Exercise aim = Copy each of the items below word for word, leaving out the pictures.

Data entries =
---
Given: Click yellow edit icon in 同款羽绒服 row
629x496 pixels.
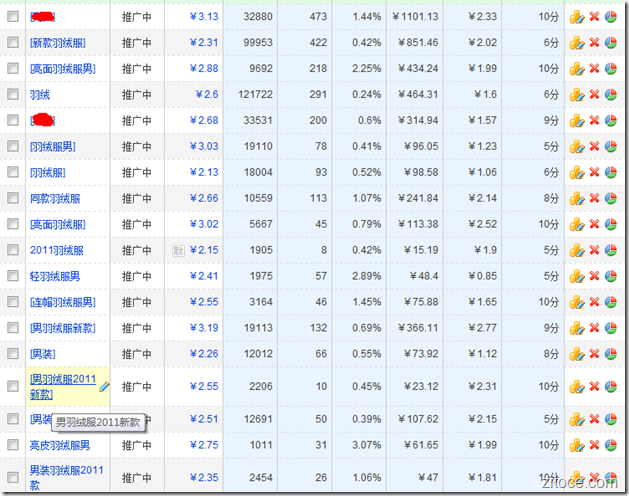Looking at the screenshot, I should 576,198.
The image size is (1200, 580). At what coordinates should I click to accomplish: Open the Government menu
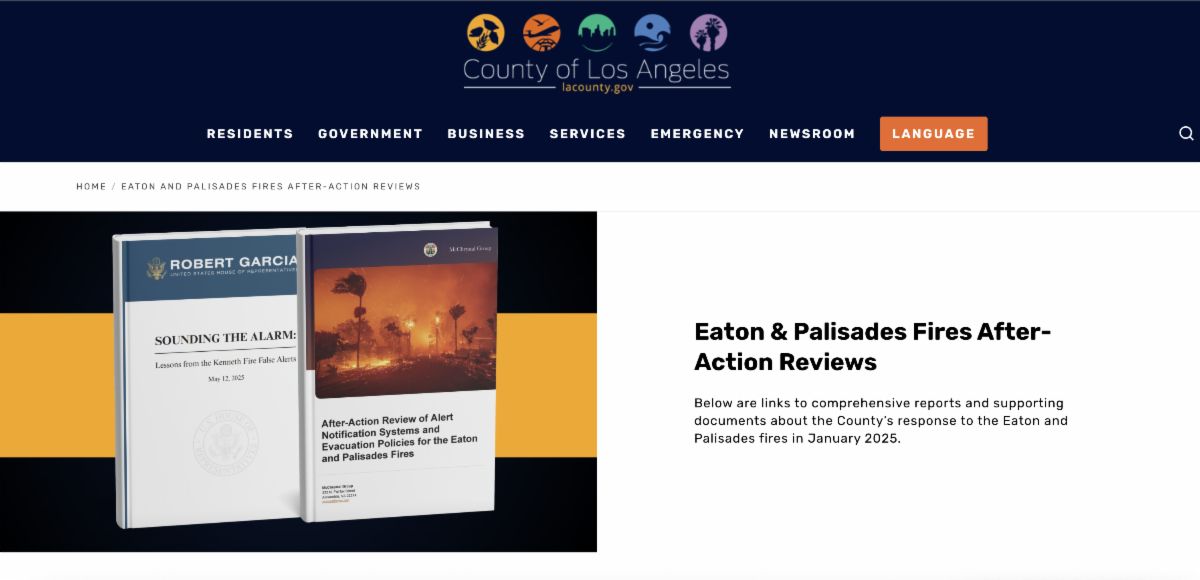[x=370, y=134]
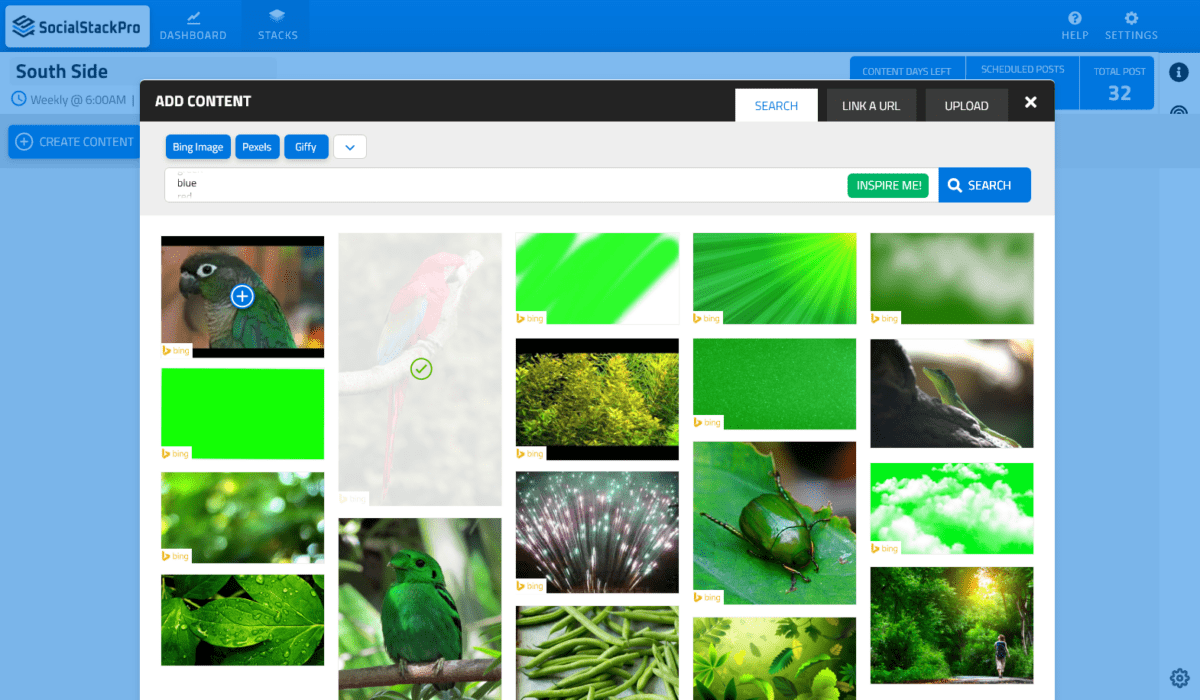Click the gear icon at bottom right
The width and height of the screenshot is (1200, 700).
[x=1179, y=678]
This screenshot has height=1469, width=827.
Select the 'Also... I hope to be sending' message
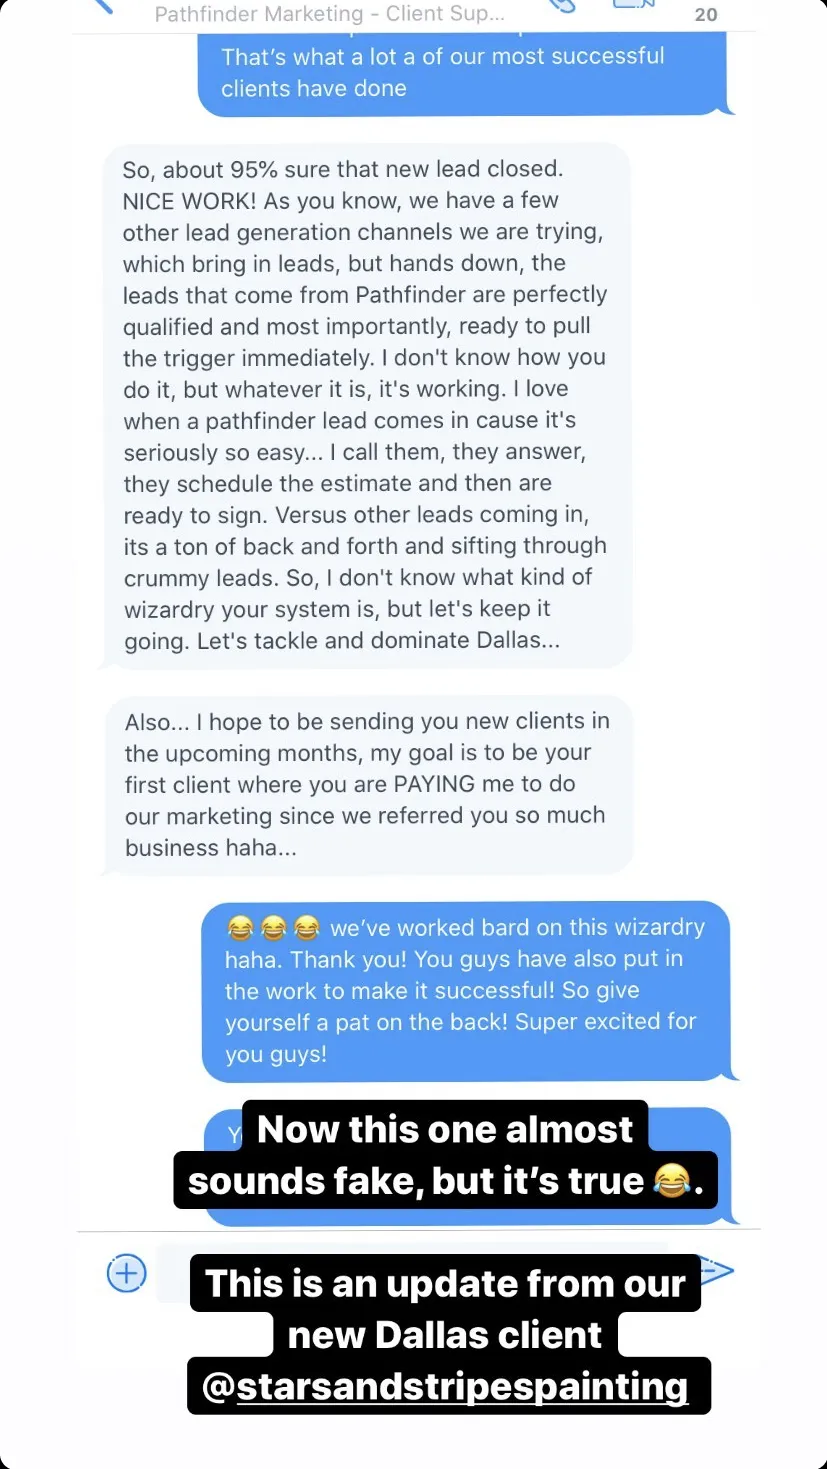(x=369, y=785)
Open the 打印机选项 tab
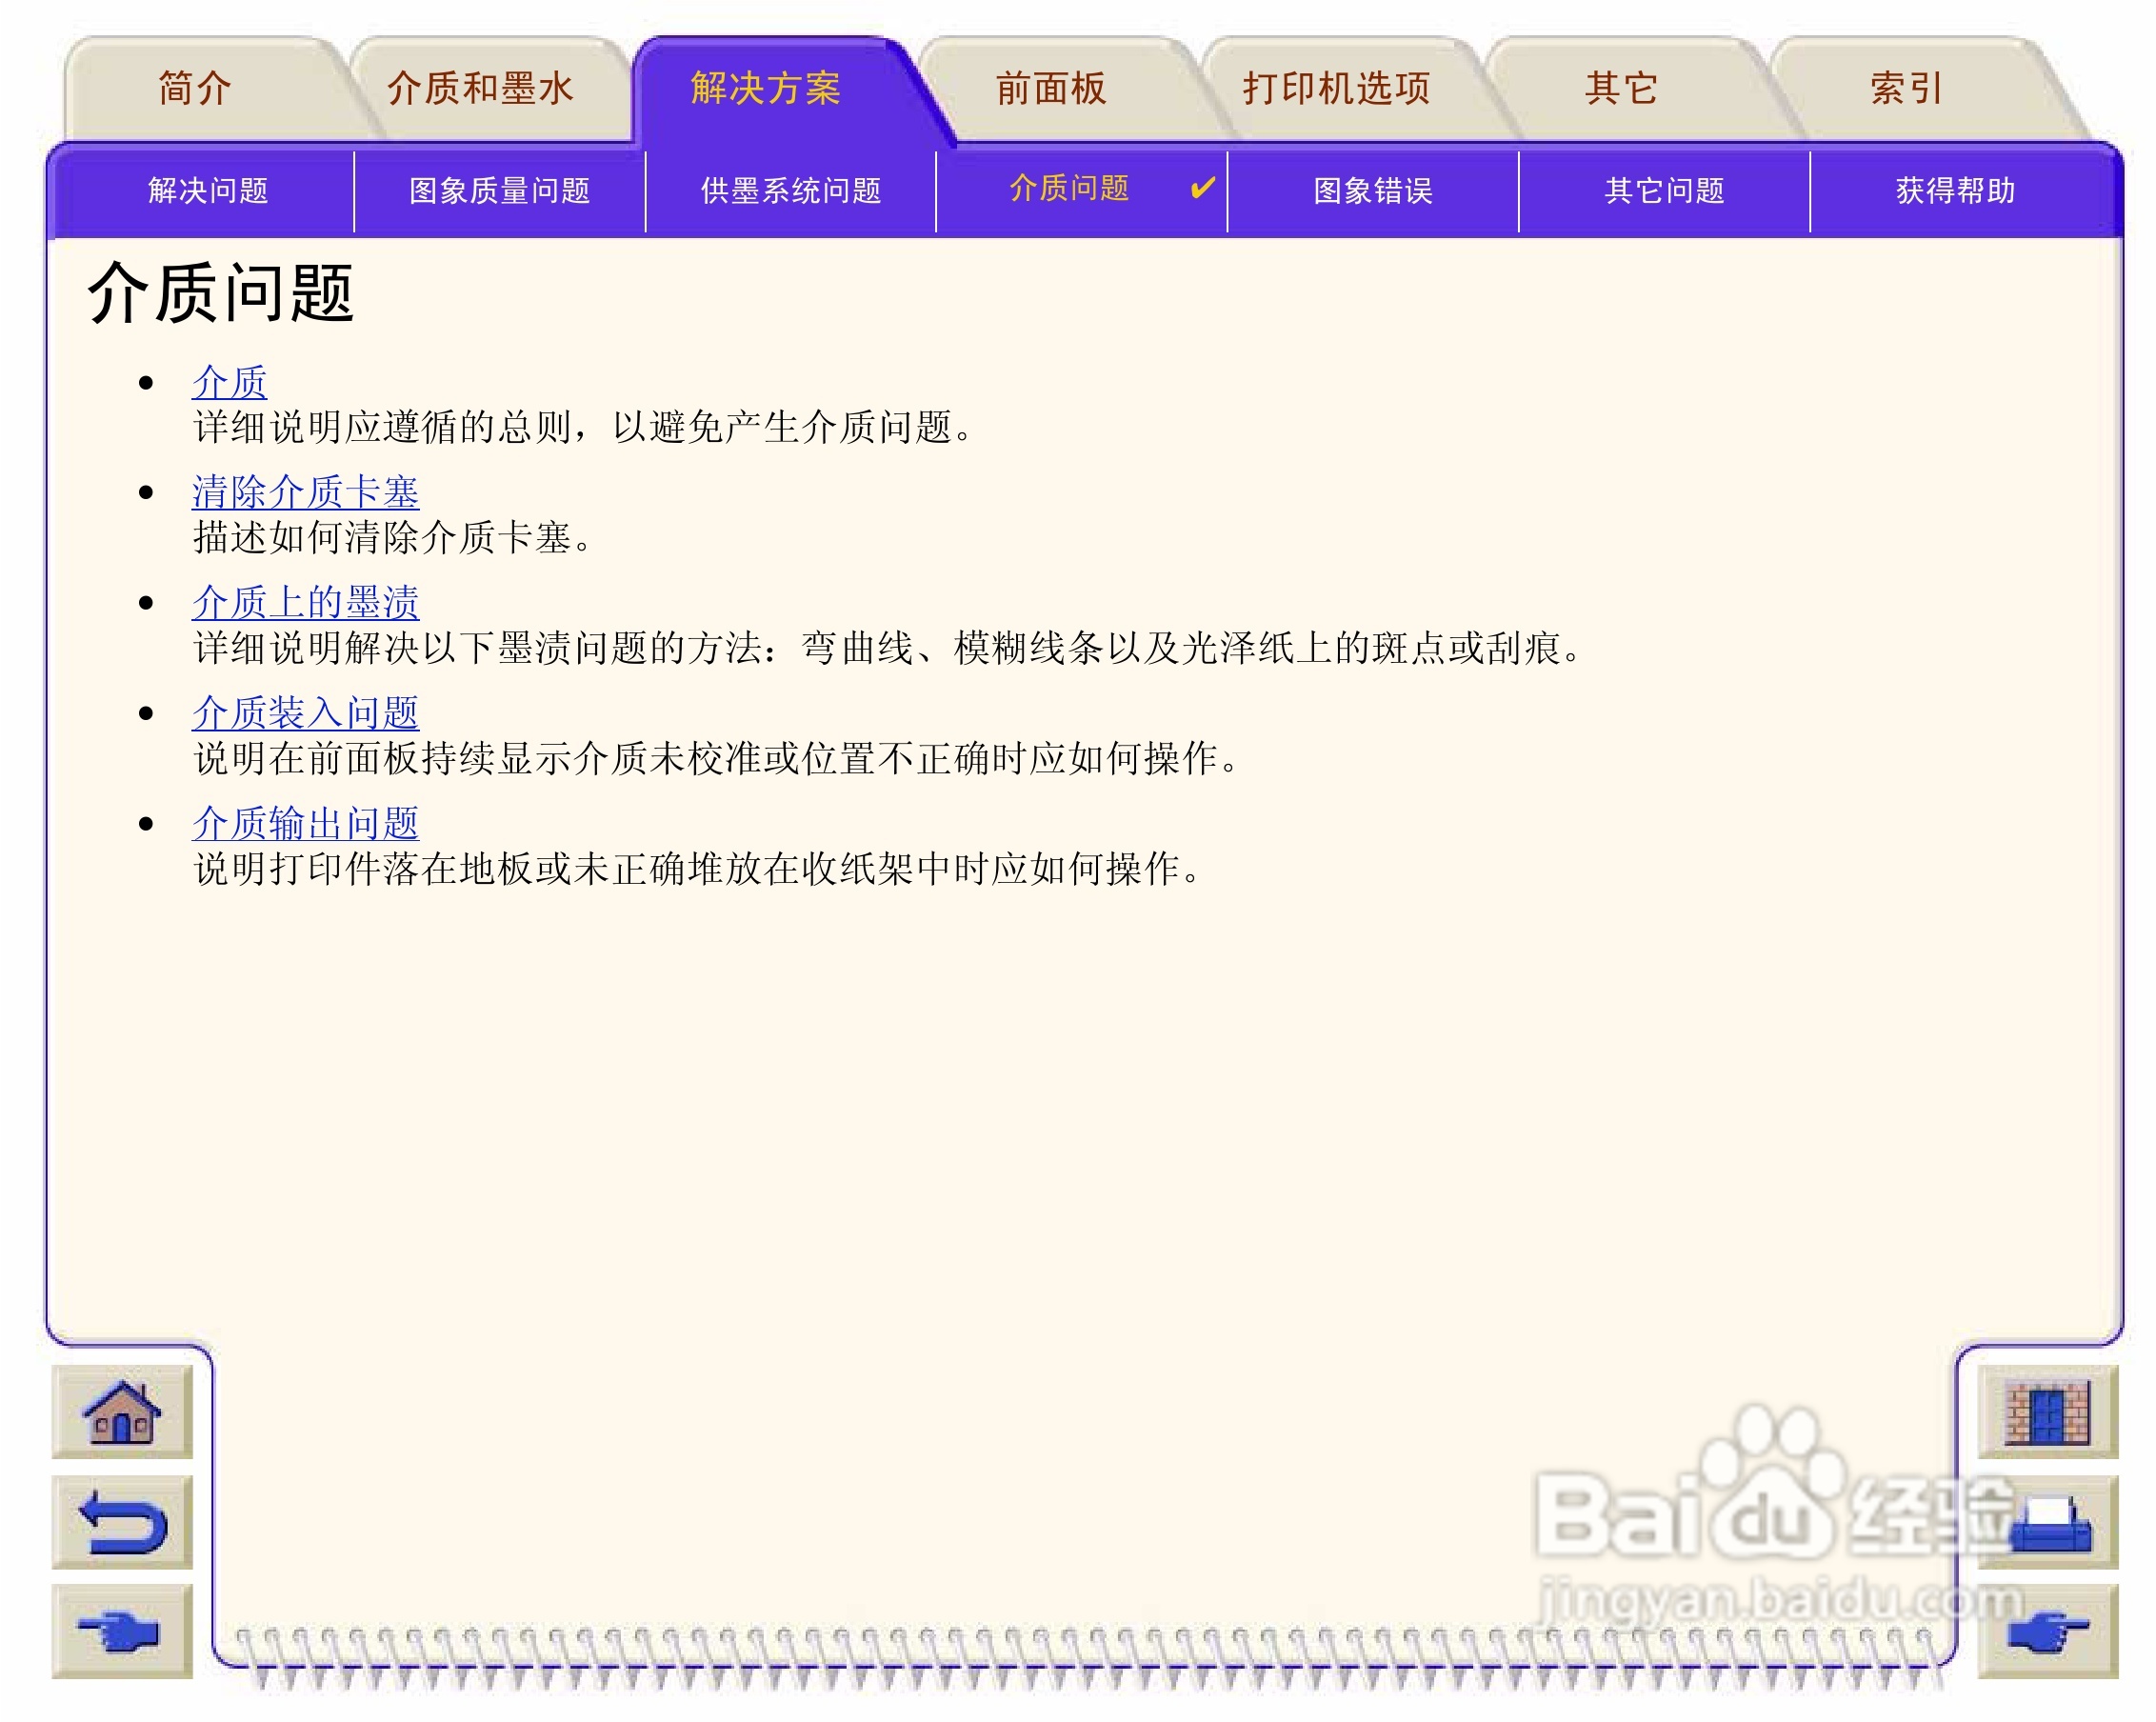The height and width of the screenshot is (1722, 2156). [1336, 88]
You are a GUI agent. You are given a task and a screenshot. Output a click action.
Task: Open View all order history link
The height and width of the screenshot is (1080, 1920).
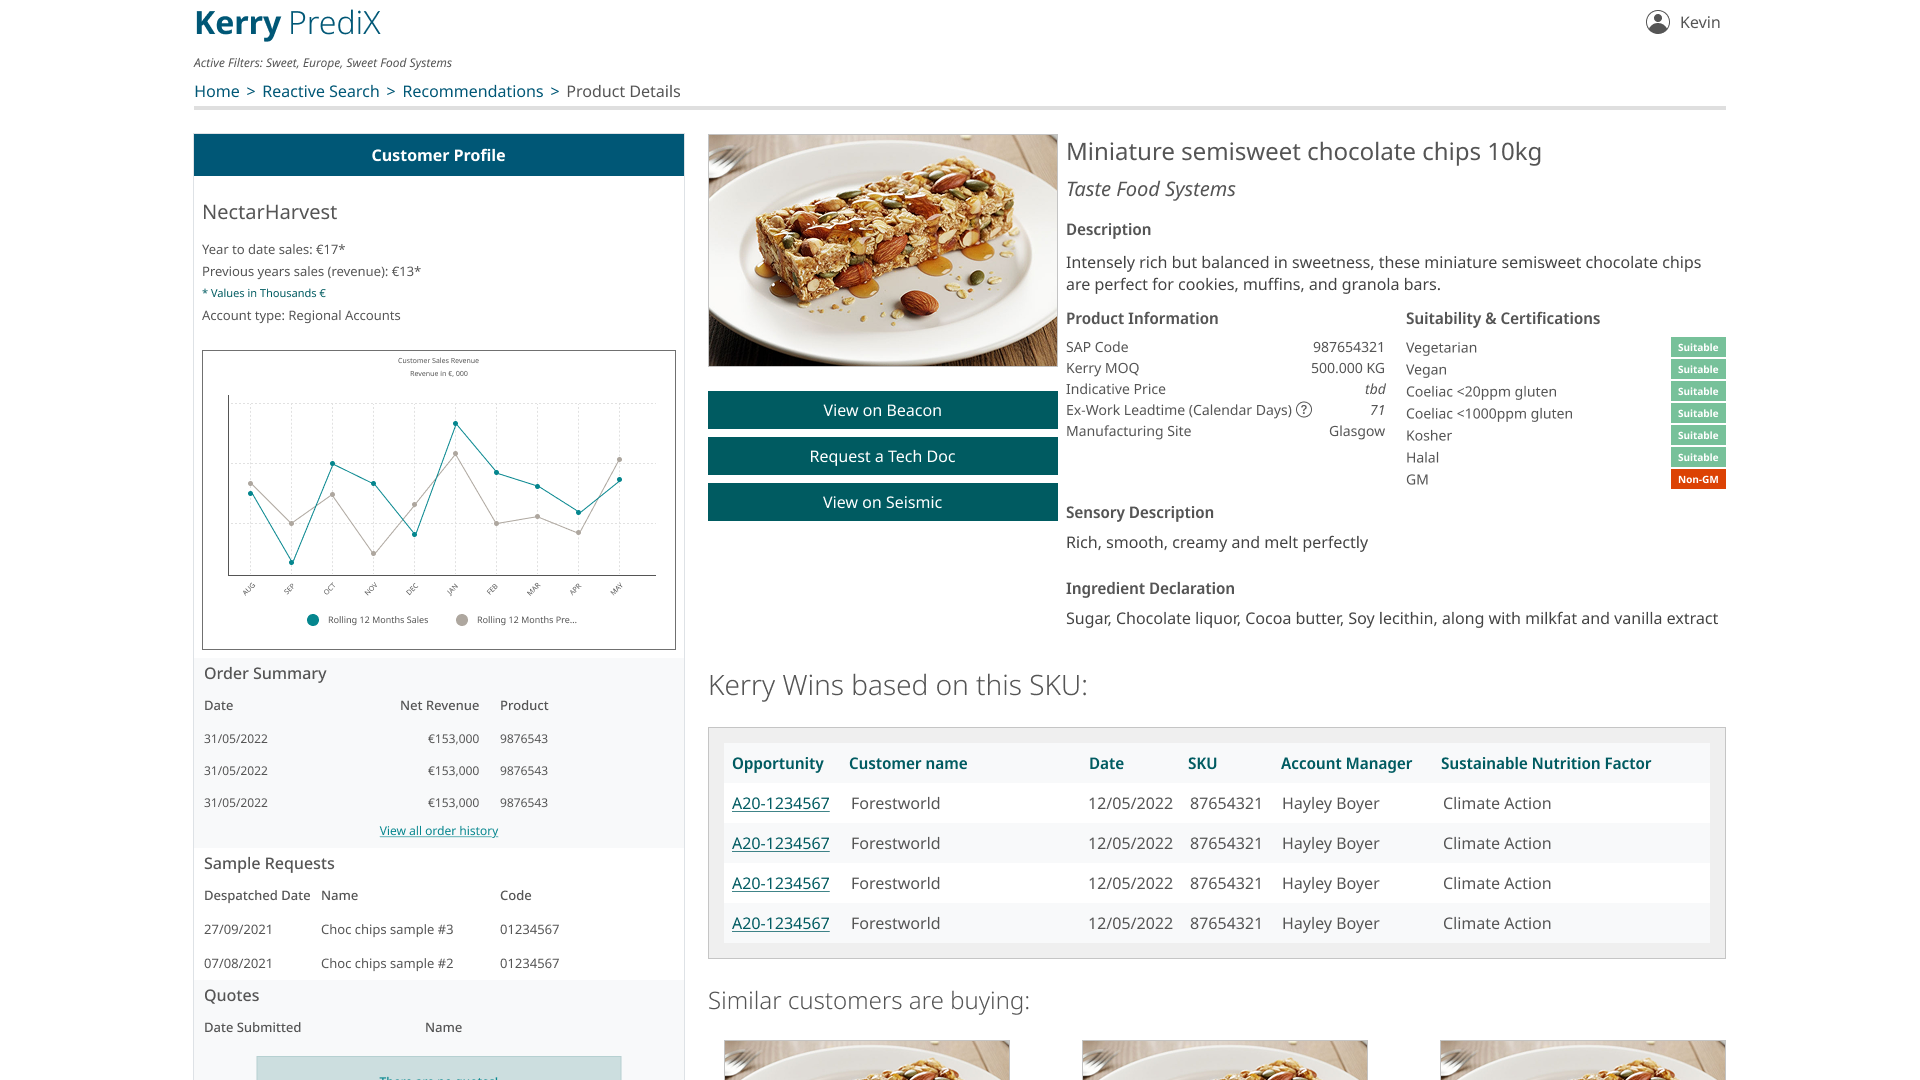point(438,830)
---
Solution to this task =
Given: Click yellow edit icon in 同款羽绒服 row
629x496 pixels.
Looking at the screenshot, I should 576,198.
The image size is (1200, 580). At what coordinates should I click to accomplish: Open the Government menu
[x=370, y=134]
Click the gear icon at bottom right
The width and height of the screenshot is (1200, 700).
[x=1179, y=678]
This screenshot has height=1469, width=827.
Select the 'Also... I hope to be sending' message
(x=369, y=785)
Open the 打印机选项 tab
The height and width of the screenshot is (1722, 2156). [1336, 88]
You are a GUI agent. You are given a task and a screenshot. Output a click action.
Task: Open View all order history link
The height and width of the screenshot is (1080, 1920).
point(438,830)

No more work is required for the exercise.